Trecho citado –
* * * * *
BRASÍLIA - Em Aracaju, ciganos vivem em um antigo galinheiro. Em Goiás, diversas prefeituras proíbem os nômades de erguer suas barracas. Em todo o Brasil, membros da etnia Calon, a mais pobre, vivem em condições precárias de saneamento e saúde. Pela tradição de invisibilidade, boa parte se recusa a tirar carteira de identidade ou receber técnicos do IBGE. Em meio à discriminação de séculos de história, lideranças ciganas de vários Estados brasileiros estão se articulando, neste início de milênio, para levar finalmente cidadania a seu povo.
O relato de ciganos vivendo em um galinheiro, nos arredores de Aracaju, foi feito à reportagem na terça-feira, dia 21, pelo antropólogo Frans Moonen, professor aposentado da Universidade Federal da Paraíba (UFPB). É dele a posição de que não há estatística segura sobre o número de ciganos no Brasil. Uma pesquisadora falou uma vez que são 150 mil, e em outras ocasiões 300 mil, 600 mil e 800 mil. O fato é que eles são muitos, e com problemas decorrentes da natalidade:
- As famílias que vivem em acampamentos não possuem informações sobre controle de natalidade e uso de contraceptivos – descreve a paulista Lara Orlow, Calon de Guarulhos que freqüenta acampamentos pobres em Franco da Rocha. - Geram muitos filhos, e na maioria dos casos, entregam as crianças ainda recém-nascidas a outros ciganos com melhores condições de vida ou ainda os dão por adoção a gadjes (não ciganos), perdendo suas raízes, costumes e histórico cultural.
Os ciganos têm agrupamentos significativos em municípios como Campinas (calcula-se que haja 400 famílias), Curitiba, Aracaju e Nova Iguaçu, entre outros. Apesar da diferença, ou mesmo rivalidade entre etnias como Rom (subdividida por sua vez em vários grupos), Calon e Cindi, há convergência no culto à família e, hoje, um início de aproximação visando a conquista de direitos para todos. O evento do dia 21, com lideranças ciganas no Palácio do Planalto, pode ser considerado um marco nesse sentido.
A ministra Matilde Ribeiro, da Secretaria Especial de Políticas de Promoção da Igualdade Racial, não compareceu ao evento promovido por sua pasta. Por conta do lançamento do GT Cultural Cigano, porém, o ator Sérgio Mamberti, secretário da Identidade e da Diversidade Cultural do Ministério da Cultura, prestigiou os ciganos e acenou com a possibilidade de um edital específico para projetos por eles apresentados, a exemplo do que já está sendo feito com comunidades indígenas.
As reivindicações dos Calon e Rom presentes ao evento, convergiram em sua maioria. Os ciganos querem mais visibilidade, reconhecimento e condições de saneamento, educação e saúde nos acampamentos. Querem acesso à cultura, e verbas pelos programas de incentivos governamentais para “contar a própria história”.
* * * * *
Amostra de dados –
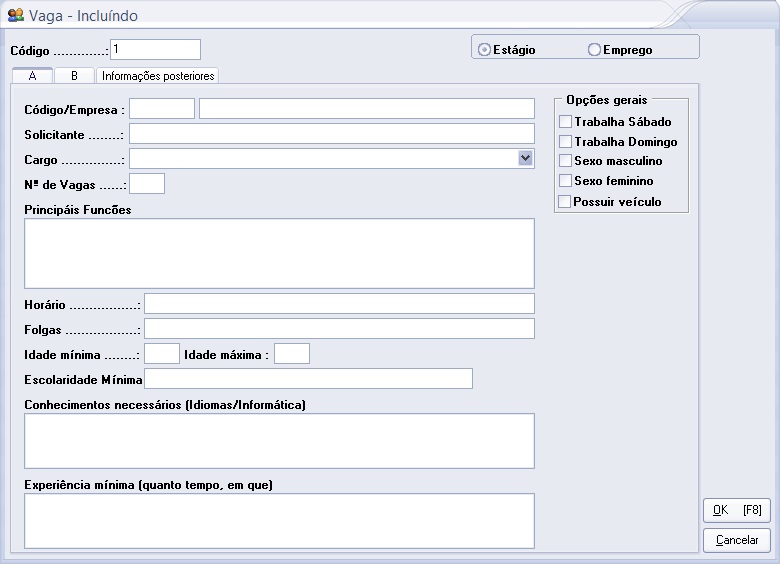
Task: Click the Cancelar button
Action: [x=737, y=540]
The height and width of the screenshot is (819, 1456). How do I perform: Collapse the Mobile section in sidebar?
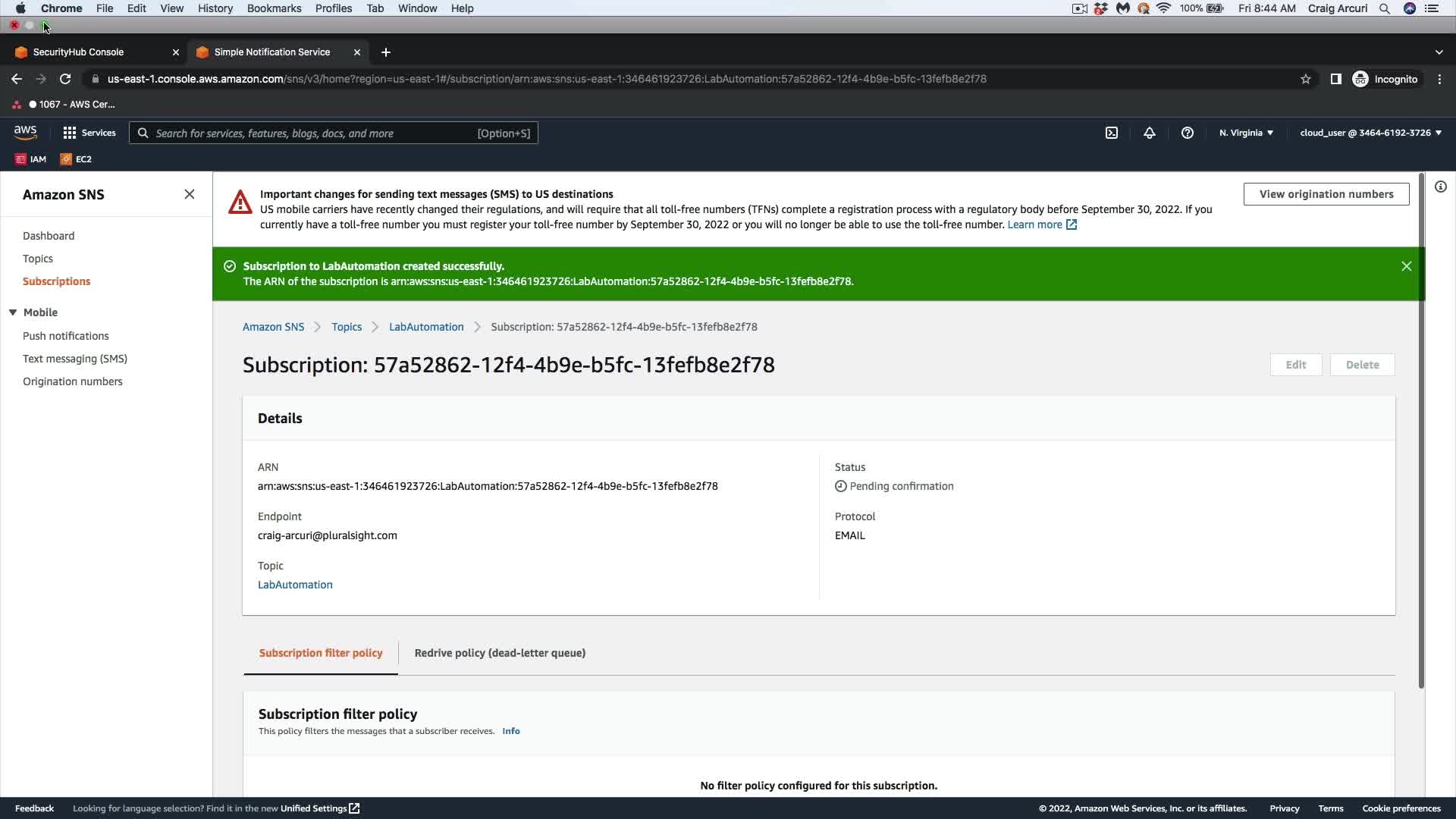click(13, 312)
* * * * *
Tarefas propostas –
1. Liste os municípios que o texto sobre os ciganos no Brasil cita como tendo agrupamentos significativos de ciganos.
2. Copie palavra por palavra a parte do texto sobre os ciganos no Brasil que começa em "BRASÍLIA - Em" e termina em "a seu povo.".
As linhas não têm nenhuma função neste exercício.

Respostas –
1. Campinas, Curitiba, Aracaju e Nova Iguaçu.

2.
BRASÍLIA - Em Aracaju, ciganos vivem em um antigo galinheiro. Em Goiás, diversas prefeituras proíbem os nômades de erguer suas barracas. Em todo o Brasil, membros da etnia Calon, a mais pobre, vivem em condições precárias de saneamento e saúde. Pela tradição de invisibilidade, boa parte se recusa a tirar carteira de identidade ou receber técnicos do IBGE. Em meio à discriminação de séculos de história, lideranças ciganas de vários Estados brasileiros estão se articulando, neste início de milênio, para levar finalmente cidadania a seu povo.